Ganz früh in der Kirchengeschichte mussten verschiedene
Blümchen in Gottes Garten lernen, einander zu lieben und zu akzeptieren. Juden
und Heiden waren aus unterschiedlichem Holz geschnitzt. Ihr religiöser
Hintergrund war unterschiedlich – daher auch theologische Auslegungen. Aber
auch ihre Musik, ihre Kleidung und ihre kulturellen Gepflogenheiten werden
unterschiedlich gewesen sein. Was erwartet Jesus nun von Jesusjüngern, die so
unterschiedlich sind? Dass sie zweigleisig fahren? Dass sie – wenn auch mit Kälte –
„einander stehen lassen.“ Dass sie einander behandeln wie Arbeitskollegen im
selben Betrieb, jeder aber in einer anderen Abteilung?
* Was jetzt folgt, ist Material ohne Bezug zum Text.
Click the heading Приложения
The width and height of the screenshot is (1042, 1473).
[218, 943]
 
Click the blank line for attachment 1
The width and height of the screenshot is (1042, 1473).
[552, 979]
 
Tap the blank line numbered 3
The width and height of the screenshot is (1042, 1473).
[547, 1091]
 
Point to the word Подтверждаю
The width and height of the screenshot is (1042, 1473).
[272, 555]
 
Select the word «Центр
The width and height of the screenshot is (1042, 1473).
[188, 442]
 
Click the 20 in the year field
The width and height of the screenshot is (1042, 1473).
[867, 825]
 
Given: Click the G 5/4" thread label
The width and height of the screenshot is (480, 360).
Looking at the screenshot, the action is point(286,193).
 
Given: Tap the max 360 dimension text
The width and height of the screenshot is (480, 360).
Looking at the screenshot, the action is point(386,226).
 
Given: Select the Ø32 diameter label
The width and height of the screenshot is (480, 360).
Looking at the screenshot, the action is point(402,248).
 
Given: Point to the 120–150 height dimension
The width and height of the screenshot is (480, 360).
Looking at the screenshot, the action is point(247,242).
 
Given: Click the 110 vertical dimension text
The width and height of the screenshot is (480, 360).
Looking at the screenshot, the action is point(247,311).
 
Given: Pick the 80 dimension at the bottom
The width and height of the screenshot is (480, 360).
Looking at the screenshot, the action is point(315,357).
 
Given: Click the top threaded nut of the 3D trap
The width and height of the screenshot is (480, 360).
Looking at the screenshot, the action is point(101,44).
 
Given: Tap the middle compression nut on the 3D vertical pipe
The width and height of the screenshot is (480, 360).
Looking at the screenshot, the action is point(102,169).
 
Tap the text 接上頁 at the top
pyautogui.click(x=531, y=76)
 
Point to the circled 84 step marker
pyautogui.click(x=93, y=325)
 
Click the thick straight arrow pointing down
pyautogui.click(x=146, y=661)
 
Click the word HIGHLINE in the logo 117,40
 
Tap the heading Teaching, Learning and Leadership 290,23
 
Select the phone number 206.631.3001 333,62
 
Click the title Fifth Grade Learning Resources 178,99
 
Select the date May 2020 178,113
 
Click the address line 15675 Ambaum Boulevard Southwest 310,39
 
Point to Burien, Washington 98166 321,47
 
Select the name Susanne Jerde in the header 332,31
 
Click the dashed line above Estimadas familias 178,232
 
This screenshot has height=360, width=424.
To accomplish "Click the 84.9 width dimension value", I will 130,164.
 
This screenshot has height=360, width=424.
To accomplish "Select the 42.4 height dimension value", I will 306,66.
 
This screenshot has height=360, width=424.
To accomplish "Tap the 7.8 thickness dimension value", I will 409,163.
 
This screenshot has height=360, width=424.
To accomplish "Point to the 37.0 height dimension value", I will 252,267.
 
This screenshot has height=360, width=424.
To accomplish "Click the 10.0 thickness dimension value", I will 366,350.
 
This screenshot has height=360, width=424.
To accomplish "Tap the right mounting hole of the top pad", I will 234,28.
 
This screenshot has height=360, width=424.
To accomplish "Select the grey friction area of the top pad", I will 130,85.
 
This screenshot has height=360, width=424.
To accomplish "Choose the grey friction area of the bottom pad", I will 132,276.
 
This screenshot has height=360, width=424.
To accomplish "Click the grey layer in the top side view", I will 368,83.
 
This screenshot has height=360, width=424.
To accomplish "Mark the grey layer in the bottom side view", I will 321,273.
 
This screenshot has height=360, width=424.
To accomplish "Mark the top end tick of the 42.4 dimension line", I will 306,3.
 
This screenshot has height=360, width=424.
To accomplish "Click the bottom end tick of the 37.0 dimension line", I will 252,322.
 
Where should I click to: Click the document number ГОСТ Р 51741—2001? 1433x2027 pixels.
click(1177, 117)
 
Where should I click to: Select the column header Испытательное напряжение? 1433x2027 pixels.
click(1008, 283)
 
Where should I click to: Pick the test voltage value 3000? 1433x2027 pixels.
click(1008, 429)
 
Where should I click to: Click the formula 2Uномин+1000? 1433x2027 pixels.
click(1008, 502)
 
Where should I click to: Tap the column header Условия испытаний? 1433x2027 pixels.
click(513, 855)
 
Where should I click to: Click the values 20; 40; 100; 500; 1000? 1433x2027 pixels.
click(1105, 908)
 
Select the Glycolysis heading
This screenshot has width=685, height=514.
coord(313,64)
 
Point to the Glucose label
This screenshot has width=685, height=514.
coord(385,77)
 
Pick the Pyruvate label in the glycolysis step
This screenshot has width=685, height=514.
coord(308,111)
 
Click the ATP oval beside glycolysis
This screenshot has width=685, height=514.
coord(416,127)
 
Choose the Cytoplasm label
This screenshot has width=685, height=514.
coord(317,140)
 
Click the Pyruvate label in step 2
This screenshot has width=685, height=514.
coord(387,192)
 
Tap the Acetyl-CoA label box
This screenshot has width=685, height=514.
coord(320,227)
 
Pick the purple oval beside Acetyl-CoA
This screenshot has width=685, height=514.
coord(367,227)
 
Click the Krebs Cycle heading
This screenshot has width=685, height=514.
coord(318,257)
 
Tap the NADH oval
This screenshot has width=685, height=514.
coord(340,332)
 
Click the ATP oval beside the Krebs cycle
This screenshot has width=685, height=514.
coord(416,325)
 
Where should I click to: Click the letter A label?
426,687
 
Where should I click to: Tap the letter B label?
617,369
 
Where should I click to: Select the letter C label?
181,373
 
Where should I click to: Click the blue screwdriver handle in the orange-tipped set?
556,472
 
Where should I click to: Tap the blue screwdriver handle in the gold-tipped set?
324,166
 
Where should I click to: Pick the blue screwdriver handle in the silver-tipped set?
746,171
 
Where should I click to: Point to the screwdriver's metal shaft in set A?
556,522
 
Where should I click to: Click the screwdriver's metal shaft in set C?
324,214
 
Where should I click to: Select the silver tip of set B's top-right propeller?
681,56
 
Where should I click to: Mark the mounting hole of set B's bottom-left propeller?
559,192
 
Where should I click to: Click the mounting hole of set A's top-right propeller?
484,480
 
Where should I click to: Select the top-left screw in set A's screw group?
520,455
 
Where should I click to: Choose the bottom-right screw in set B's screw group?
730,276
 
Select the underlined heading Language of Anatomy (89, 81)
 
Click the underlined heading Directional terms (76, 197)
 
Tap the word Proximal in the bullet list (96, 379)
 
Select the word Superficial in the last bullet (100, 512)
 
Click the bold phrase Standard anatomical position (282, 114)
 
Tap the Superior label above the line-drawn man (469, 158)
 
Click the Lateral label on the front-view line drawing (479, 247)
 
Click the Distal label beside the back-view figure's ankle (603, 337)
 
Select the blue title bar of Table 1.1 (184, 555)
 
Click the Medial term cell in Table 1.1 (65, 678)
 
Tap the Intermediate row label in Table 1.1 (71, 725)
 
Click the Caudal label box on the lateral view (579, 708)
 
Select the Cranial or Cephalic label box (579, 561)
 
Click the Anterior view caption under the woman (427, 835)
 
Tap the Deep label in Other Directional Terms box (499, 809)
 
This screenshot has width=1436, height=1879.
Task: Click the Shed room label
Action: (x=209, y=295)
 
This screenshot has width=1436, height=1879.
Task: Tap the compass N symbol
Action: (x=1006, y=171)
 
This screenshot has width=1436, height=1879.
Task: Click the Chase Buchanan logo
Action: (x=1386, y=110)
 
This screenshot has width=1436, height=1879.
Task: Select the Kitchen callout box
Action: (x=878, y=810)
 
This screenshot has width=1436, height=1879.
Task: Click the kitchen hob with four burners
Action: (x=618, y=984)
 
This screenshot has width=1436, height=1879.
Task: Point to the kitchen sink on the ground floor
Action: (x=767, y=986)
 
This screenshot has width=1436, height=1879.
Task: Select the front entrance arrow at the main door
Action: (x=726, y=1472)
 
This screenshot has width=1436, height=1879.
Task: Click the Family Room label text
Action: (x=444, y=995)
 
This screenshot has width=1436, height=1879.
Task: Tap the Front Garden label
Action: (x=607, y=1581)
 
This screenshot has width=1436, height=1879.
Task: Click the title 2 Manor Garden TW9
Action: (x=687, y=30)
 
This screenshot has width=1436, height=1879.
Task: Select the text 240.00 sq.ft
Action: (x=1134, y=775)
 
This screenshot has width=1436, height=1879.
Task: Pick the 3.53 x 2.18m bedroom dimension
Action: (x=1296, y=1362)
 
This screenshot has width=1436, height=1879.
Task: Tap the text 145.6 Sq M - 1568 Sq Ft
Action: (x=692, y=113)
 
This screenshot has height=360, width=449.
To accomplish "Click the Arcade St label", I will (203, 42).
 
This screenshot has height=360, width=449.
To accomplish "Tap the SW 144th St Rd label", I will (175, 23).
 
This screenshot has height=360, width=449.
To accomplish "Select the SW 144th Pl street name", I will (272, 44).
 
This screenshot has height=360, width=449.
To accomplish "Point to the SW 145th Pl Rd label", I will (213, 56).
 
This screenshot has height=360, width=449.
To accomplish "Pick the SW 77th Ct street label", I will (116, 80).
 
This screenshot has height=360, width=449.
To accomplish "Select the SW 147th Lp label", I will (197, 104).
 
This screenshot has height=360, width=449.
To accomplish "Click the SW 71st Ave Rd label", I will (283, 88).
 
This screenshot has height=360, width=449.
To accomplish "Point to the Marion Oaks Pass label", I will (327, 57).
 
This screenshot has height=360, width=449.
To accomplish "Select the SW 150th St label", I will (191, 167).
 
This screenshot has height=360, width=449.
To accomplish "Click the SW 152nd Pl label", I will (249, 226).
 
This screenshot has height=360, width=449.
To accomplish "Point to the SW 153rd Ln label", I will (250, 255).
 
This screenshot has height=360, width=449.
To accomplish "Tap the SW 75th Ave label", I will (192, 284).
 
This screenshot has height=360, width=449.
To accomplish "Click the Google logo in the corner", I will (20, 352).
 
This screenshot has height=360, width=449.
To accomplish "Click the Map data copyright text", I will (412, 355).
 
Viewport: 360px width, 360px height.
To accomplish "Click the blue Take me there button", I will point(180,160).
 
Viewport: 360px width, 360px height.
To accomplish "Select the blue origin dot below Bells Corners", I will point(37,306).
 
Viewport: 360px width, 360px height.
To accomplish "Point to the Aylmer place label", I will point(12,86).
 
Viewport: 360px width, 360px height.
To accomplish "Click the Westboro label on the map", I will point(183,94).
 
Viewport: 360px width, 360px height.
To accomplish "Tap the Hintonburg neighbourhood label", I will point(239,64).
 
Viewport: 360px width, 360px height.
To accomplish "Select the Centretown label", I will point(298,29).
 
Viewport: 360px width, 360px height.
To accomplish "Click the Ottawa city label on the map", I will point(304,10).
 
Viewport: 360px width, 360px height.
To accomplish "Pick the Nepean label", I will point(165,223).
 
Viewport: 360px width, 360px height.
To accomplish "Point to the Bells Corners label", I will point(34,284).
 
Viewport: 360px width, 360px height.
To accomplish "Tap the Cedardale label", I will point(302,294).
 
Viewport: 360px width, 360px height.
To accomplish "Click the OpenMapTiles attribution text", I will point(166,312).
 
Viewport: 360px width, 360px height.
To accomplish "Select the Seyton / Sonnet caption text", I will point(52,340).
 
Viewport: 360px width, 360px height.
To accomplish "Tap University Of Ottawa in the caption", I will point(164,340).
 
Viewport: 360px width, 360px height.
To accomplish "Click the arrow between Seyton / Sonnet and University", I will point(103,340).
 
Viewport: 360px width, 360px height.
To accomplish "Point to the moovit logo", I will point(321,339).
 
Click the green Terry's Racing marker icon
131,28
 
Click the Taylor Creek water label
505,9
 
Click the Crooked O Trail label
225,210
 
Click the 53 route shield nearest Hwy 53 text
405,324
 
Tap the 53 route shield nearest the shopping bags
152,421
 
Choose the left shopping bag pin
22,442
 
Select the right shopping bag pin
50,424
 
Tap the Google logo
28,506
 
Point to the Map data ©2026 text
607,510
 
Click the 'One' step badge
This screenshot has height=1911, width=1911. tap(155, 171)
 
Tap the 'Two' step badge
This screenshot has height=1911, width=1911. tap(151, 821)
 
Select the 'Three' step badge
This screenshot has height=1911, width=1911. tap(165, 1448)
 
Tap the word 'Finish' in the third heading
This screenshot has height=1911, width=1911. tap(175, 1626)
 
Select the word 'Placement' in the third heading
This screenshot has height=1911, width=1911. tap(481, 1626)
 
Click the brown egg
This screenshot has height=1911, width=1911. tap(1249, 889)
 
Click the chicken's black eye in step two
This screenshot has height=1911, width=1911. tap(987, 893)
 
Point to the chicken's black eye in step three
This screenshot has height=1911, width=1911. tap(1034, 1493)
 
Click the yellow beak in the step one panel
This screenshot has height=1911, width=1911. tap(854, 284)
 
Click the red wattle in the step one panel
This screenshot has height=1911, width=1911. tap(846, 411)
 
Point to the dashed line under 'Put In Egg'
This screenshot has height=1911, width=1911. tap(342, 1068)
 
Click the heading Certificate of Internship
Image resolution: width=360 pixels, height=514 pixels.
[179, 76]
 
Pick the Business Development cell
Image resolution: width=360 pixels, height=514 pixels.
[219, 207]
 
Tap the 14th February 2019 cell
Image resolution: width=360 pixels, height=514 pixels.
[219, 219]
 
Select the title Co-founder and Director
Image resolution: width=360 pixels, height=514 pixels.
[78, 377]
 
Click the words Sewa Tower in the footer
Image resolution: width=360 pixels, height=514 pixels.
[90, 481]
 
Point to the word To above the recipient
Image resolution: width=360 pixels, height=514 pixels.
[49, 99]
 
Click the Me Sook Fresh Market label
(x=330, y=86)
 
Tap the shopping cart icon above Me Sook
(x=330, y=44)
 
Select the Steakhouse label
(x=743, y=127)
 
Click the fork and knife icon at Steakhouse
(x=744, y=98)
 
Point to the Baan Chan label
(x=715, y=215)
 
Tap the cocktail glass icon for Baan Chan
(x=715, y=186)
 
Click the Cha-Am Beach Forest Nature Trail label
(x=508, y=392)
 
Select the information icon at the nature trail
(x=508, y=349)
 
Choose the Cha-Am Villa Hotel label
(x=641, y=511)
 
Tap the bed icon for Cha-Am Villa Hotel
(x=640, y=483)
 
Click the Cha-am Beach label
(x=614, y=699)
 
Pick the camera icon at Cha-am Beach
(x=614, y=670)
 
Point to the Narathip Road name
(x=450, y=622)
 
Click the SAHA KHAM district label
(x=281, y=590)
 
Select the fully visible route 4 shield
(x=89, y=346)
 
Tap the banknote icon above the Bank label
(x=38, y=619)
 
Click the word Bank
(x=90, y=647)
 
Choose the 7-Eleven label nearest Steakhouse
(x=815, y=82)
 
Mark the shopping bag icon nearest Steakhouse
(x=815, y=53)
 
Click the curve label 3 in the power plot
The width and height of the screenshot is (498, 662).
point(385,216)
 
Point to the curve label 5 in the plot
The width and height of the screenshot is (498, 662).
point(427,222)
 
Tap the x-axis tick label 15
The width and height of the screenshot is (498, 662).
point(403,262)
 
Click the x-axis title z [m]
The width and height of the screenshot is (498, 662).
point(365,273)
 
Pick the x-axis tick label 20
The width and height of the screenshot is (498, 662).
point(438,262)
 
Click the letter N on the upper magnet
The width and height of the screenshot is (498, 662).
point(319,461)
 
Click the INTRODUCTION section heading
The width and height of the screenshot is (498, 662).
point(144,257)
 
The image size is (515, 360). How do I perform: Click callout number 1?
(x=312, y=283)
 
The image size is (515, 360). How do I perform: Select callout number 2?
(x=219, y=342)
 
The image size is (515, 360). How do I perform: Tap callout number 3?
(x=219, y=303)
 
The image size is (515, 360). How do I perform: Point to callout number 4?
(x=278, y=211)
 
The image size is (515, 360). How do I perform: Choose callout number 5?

NEIN!
Jesus sagt
Ein neues Gebot gebe ich euch,
dass ihr einander lieben sollt,
damit, wie ich euch geliebt habe,
auch ihr einander liebt.
Daran wird jedermann erkennen,
dass ihr meine Jünger seid,
wenn ihr Liebe untereinander habt.
(Joh 13:34+35)
Dazu reicht es keineswegs, zu behaupten, dass wir unsere
Glaubensgeschwister (aus anderer Denomination) lieben, denn Johannes schreibt
in 1. Johannes 3:18:
„Meine Kinder, lasst uns nicht mit Worten lieben noch mit der Zunge,
sondern in Tat und Wahrheit!“
Worte sind in Gottes Augen nicht genug, um die Liebe, die Er
uns für unsere Geschwister ins Herz gegeben hat (Römer 5:5) auszudrücken. Es
bedarf der Tat und der Aufrichtigkeit.
Darum, im Angesicht der Tatsache, dass in Gottes Garten so
viele Blümchen Gottes wachsen, alle mit anderem Duft, anderer Farbe und anderem
Aussehen …
Und im Angesicht der Tatsache, dass die Anderen für Gott
alle genauso viel wert sind wie wir und dass Er sie genauso gebrauchen möchte,
wie uns …
Und im Angesicht der Tatsache, dass die Anderen in ihren
Herzen vielleicht viel näher am Herzen Jesu sind als ich …
Im Angesicht dieser Tatsachen …
Geliebte, lasst uns
einander lieben! Denn
die Liebe ist aus Gott,
und jeder, der liebt, ist aus Gott geboren und erkennt Gott.
Lasst uns lieben, denn er hat uns zuerst geliebt.